To which Charlotte replies, in what critics have assumed is Jane Austen’s voice:
“I have read several of Burns’ Poems with great delight”, said Charlotte, as soon as she had time to speak, “but I am not poetic enough to separate a Man’s Poetry entirely from his Character; — & poor Burns’s known Irregularities greatly interrupt my enjoyment of his Lines. — I have difficulty in depending on the Truth of his Feelings as a Lover. I have not faith in the sincerity of the affections of a Man of his Description. He felt & he wrote & he forgot.”
“Oh! no no” exclaimed Sir Edward in an extacy (sic). “He is all about ardour and Truth! – His genius and his susceptibilities might lead him into some Aberrations – But who is perfect?…. Nor can you, loveliest Miss Heywood (speaking with an air of deep sentiment) – nor can any Woman be a fair judge of what a Man may be propelled to say, write or do, by the sovereign impulses of illimitable Ardour.”
[from Sanditon, ch. VII]
So I leave you with these thoughts on Jane Austen and Robert Burns and a few links for further reading:
- the recent (Jan 2013) news on the discovery of Burns’s manuscripts at the Guardian
- Elaine Bander’s article “’O Leave Novels’: Jane Austen, Sir Charles Grandison, Sir Edward Denham, and Rob Mossgiel” on Burns and Austen from Persuasions 30 (2008) can be found here online
- Gillian Dooley’s article “A Red Red Rose” – from Jane Austen’s Regency World Magazine Jan/Feb 2011
- University of Glasgow’s Centre for Robert Burns Studies
- Morgan Library exhibition on Burns (Dec 2011 – Feb 2012)

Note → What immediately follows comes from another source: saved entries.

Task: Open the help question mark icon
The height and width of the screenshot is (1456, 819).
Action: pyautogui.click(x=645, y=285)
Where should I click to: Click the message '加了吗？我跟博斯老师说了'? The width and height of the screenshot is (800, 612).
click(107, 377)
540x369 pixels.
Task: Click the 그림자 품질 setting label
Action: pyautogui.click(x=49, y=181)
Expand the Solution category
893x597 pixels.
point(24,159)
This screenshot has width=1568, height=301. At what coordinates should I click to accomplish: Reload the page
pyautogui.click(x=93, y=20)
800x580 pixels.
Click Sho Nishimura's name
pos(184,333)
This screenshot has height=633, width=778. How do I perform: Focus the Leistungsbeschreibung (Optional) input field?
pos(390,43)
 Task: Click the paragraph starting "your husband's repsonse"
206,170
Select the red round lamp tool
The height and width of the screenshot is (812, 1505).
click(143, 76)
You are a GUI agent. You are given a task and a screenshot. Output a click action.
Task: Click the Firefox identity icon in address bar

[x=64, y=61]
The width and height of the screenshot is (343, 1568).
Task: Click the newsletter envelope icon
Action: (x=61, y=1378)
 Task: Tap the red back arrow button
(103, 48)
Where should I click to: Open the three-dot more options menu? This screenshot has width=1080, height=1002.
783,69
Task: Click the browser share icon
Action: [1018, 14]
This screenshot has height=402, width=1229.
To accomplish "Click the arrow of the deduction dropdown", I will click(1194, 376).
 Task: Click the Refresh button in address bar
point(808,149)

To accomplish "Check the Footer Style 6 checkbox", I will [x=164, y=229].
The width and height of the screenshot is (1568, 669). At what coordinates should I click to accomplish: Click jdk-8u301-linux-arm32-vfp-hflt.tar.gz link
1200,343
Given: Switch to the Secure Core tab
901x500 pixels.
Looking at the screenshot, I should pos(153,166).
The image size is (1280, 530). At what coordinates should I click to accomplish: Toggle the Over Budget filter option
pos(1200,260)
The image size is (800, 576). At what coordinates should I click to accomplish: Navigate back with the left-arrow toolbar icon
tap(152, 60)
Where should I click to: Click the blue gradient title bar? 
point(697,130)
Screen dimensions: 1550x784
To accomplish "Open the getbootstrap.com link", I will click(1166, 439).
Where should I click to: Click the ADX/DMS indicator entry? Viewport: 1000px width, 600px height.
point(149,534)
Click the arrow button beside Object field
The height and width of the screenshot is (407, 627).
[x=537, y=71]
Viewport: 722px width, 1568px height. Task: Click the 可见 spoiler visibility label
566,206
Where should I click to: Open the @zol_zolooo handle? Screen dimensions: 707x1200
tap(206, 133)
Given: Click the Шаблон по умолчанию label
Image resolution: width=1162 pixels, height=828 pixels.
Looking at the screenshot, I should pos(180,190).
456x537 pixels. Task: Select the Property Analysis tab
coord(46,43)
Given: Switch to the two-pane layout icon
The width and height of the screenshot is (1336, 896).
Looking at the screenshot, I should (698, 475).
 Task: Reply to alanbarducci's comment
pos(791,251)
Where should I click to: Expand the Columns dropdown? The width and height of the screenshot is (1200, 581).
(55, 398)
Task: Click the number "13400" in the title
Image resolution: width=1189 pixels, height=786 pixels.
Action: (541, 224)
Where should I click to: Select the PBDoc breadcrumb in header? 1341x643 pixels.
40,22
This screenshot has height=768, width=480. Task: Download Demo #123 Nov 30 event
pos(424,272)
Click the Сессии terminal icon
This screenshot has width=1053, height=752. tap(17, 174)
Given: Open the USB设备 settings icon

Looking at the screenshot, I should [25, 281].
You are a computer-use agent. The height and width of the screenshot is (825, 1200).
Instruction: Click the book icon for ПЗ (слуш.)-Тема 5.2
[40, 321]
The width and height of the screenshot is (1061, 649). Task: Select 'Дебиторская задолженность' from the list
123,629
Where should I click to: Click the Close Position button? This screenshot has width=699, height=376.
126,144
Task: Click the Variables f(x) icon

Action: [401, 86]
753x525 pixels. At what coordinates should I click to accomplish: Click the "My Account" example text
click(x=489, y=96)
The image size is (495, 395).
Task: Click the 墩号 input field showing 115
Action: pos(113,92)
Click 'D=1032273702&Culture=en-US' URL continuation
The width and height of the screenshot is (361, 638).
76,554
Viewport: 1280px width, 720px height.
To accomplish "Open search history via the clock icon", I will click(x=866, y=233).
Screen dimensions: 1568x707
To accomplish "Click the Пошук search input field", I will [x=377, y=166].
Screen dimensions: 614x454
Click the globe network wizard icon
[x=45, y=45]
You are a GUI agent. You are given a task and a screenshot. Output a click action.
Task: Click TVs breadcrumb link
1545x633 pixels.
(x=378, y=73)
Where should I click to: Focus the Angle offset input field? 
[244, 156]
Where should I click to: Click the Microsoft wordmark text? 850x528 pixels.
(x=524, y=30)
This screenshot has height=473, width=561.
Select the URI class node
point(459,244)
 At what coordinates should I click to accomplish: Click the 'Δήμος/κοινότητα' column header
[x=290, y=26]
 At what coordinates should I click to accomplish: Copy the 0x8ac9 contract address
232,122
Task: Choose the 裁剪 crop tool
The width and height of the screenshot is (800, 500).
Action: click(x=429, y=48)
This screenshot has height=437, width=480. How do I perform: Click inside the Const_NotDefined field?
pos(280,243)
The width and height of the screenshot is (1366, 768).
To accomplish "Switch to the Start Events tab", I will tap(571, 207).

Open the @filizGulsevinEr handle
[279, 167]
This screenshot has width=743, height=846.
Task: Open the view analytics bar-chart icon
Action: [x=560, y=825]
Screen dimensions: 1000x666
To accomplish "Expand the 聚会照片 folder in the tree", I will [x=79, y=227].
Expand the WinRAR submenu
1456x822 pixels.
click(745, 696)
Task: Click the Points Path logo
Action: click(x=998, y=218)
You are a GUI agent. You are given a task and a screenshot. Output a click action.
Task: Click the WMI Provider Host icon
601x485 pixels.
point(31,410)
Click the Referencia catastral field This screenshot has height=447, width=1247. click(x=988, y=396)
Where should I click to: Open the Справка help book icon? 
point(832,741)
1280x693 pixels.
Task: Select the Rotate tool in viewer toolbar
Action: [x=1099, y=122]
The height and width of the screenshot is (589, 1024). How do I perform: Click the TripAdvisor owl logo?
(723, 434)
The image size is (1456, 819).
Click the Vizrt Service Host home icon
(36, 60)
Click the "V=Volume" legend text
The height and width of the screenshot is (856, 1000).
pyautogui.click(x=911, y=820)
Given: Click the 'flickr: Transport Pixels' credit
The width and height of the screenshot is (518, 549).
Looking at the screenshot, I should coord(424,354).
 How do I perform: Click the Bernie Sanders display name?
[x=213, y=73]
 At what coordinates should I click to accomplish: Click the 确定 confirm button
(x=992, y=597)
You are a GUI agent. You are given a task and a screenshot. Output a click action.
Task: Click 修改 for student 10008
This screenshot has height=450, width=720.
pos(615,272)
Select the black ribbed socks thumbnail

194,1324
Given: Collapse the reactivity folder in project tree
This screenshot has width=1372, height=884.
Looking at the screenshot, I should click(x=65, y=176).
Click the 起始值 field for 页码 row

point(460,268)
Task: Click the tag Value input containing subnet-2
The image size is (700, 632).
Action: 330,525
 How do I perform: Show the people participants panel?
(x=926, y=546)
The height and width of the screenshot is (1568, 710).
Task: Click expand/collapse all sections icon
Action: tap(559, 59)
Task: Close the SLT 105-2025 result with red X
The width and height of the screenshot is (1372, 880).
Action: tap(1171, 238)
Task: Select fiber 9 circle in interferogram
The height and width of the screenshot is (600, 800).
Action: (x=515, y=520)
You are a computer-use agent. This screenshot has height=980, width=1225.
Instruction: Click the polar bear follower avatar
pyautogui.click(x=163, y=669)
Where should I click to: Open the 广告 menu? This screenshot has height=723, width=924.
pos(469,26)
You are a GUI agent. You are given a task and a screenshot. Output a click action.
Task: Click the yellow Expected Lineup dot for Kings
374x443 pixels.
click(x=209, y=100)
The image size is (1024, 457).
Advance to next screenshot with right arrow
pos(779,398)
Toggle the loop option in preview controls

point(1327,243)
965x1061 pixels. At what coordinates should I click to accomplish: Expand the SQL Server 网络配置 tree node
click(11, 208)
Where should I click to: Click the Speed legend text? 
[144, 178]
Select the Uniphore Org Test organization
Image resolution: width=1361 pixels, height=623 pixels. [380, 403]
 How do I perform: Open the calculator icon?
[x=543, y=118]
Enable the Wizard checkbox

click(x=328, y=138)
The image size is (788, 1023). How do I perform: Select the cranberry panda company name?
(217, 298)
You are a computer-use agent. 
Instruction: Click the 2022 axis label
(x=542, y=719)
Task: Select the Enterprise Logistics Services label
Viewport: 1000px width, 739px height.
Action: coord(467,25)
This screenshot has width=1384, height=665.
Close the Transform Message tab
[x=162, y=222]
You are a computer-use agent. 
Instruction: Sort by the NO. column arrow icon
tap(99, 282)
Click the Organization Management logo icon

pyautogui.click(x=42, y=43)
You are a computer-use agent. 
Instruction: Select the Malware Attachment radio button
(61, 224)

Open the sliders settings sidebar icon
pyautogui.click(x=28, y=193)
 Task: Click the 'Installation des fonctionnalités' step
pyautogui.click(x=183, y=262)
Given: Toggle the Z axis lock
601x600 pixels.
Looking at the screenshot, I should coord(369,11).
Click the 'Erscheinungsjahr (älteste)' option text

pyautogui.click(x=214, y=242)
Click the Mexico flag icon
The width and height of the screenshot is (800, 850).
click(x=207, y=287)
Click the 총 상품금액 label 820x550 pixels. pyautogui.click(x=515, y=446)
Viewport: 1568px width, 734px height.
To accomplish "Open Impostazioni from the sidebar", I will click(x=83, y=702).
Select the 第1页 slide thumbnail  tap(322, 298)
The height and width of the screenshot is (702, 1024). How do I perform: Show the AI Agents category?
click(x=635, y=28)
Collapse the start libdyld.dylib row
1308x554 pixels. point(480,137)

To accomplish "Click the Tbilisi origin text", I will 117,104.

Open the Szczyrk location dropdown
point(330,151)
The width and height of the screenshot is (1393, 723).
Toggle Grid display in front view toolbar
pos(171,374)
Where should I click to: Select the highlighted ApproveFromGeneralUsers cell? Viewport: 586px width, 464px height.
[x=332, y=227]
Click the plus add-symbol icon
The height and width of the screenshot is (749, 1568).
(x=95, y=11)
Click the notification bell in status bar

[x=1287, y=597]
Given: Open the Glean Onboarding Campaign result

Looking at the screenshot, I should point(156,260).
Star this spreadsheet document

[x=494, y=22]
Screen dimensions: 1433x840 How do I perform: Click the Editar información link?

- Robert Burns and Jane Austen at Jane Austen Centre Bath
- Austen and Burns in Robert Burns: The Critical Heritage, by Donald Low (1974)
- Digital Collections of Robert Burns: http://library.sc.edu/digital/collections/cbook0.html
- Robert Burns Website
- Burns Birthplace Museum
- Visit Scotland – Robert Burns
- How to celebrate Burns Night in London
Full text of Their Groves o’ Sweet Myrtle:
Their groves o’ sweet myrtle let Foreign Lands reckon,
Where bright-beaming summers exalt the perfume;
Far dearer to me yon lone glen o’ green breckan,
Wi’ the burn stealing under the lang, yellow broom.
Far dearer to me are yon humble broom bowers
Where the blue-bell and gowan lurk, lowly, unseen;
For there, lightly tripping, among the wild flowers,
A-list’ning the linnet, aft wanders my Jean.
Tho’ rich is the breeze in their gay, sunny valleys,
And cauld Caledonia’s blast on the wave;
Their sweet-scented woodlands that skirt the proud palace,
What are they? – the haunt of the Tyrant and Slave.
The Slave’s spicy forests, and gold-bubbling fountains,
The brave Caledonian views wi’ disdain;
He wanders as free as the winds of his mountains,
Save Love’s willing fetters – the chains of his Jean.